What to produce:
Reproduce every one of the following records verbatim, line for line.

Information given:
* * *

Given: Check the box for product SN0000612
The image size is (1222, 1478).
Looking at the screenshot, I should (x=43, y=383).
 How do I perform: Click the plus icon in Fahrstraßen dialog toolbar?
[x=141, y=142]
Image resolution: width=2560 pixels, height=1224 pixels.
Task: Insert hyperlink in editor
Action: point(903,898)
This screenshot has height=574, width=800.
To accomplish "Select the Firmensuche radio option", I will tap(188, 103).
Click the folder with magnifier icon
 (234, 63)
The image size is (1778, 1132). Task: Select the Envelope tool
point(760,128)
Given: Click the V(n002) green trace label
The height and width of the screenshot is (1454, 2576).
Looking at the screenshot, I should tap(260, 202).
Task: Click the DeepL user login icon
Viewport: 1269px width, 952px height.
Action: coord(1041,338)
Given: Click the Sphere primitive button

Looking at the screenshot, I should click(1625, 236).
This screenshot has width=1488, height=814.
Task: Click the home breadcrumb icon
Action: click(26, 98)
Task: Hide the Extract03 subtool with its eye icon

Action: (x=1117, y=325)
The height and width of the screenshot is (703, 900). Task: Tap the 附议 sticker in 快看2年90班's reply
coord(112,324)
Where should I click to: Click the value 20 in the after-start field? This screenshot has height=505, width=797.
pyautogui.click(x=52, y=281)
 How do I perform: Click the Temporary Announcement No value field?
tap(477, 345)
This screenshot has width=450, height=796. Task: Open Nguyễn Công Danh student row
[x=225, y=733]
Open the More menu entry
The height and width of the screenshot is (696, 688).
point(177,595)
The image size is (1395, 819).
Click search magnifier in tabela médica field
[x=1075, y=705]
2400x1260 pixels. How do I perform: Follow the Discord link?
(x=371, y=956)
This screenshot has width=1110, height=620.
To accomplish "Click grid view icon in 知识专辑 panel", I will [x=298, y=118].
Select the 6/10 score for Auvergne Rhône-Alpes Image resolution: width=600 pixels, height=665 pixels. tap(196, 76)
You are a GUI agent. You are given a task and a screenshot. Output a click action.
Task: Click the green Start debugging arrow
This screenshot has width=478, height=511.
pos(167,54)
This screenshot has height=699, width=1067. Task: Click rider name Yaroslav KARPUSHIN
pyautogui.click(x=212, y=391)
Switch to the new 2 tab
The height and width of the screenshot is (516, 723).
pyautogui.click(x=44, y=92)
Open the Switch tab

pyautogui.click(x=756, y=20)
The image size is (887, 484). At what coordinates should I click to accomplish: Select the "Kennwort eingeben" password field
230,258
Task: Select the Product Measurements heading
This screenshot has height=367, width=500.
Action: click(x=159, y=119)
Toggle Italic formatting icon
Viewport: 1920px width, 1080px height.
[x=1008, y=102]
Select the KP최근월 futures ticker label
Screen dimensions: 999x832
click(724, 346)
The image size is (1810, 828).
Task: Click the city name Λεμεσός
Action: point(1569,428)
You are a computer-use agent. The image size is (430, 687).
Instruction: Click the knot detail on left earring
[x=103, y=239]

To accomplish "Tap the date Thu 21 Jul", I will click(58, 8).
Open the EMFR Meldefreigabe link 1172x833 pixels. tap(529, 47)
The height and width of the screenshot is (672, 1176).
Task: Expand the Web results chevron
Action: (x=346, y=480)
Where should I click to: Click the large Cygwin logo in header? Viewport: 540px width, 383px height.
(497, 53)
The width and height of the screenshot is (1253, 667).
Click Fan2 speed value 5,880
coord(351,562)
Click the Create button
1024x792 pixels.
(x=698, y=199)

* * *

Written solution:
Given: Check the box for product SN0000612
The image size is (1222, 1478).
Looking at the screenshot, I should (x=43, y=383).
 How do I perform: Click the plus icon in Fahrstraßen dialog toolbar?
[x=141, y=142]
Image resolution: width=2560 pixels, height=1224 pixels.
Task: Insert hyperlink in editor
Action: point(903,898)
This screenshot has height=574, width=800.
To accomplish "Select the Firmensuche radio option", I will tap(188, 103).
Click the folder with magnifier icon
 (234, 63)
The image size is (1778, 1132). Task: Select the Envelope tool
point(760,128)
Given: Click the V(n002) green trace label
The height and width of the screenshot is (1454, 2576).
Looking at the screenshot, I should tap(260, 202).
Task: Click the DeepL user login icon
Viewport: 1269px width, 952px height.
Action: coord(1041,338)
Given: Click the Sphere primitive button

Looking at the screenshot, I should click(1625, 236).
This screenshot has width=1488, height=814.
Task: Click the home breadcrumb icon
Action: click(26, 98)
Task: Hide the Extract03 subtool with its eye icon

Action: (x=1117, y=325)
The height and width of the screenshot is (703, 900). Task: Tap the 附议 sticker in 快看2年90班's reply
coord(112,324)
Where should I click to: Click the value 20 in the after-start field? This screenshot has height=505, width=797.
pyautogui.click(x=52, y=281)
 How do I perform: Click the Temporary Announcement No value field?
tap(477, 345)
This screenshot has width=450, height=796. Task: Open Nguyễn Công Danh student row
[x=225, y=733]
Open the More menu entry
The height and width of the screenshot is (696, 688).
point(177,595)
The image size is (1395, 819).
Click search magnifier in tabela médica field
[x=1075, y=705]
2400x1260 pixels. How do I perform: Follow the Discord link?
(x=371, y=956)
This screenshot has width=1110, height=620.
To accomplish "Click grid view icon in 知识专辑 panel", I will [x=298, y=118].
Select the 6/10 score for Auvergne Rhône-Alpes Image resolution: width=600 pixels, height=665 pixels. tap(196, 76)
You are a GUI agent. You are given a task and a screenshot. Output a click action.
Task: Click the green Start debugging arrow
This screenshot has width=478, height=511.
pos(167,54)
This screenshot has height=699, width=1067. Task: Click rider name Yaroslav KARPUSHIN
pyautogui.click(x=212, y=391)
Switch to the new 2 tab
The height and width of the screenshot is (516, 723).
pyautogui.click(x=44, y=92)
Open the Switch tab

pyautogui.click(x=756, y=20)
The image size is (887, 484). At what coordinates should I click to accomplish: Select the "Kennwort eingeben" password field
230,258
Task: Select the Product Measurements heading
This screenshot has height=367, width=500.
Action: click(x=159, y=119)
Toggle Italic formatting icon
Viewport: 1920px width, 1080px height.
[x=1008, y=102]
Select the KP최근월 futures ticker label
Screen dimensions: 999x832
click(724, 346)
The image size is (1810, 828).
Task: Click the city name Λεμεσός
Action: point(1569,428)
You are a computer-use agent. The image size is (430, 687).
Instruction: Click the knot detail on left earring
[x=103, y=239]

To accomplish "Tap the date Thu 21 Jul", I will click(58, 8).
Open the EMFR Meldefreigabe link 1172x833 pixels. tap(529, 47)
The height and width of the screenshot is (672, 1176).
Task: Expand the Web results chevron
Action: (x=346, y=480)
Where should I click to: Click the large Cygwin logo in header? Viewport: 540px width, 383px height.
(497, 53)
The width and height of the screenshot is (1253, 667).
Click Fan2 speed value 5,880
coord(351,562)
Click the Create button
1024x792 pixels.
(x=698, y=199)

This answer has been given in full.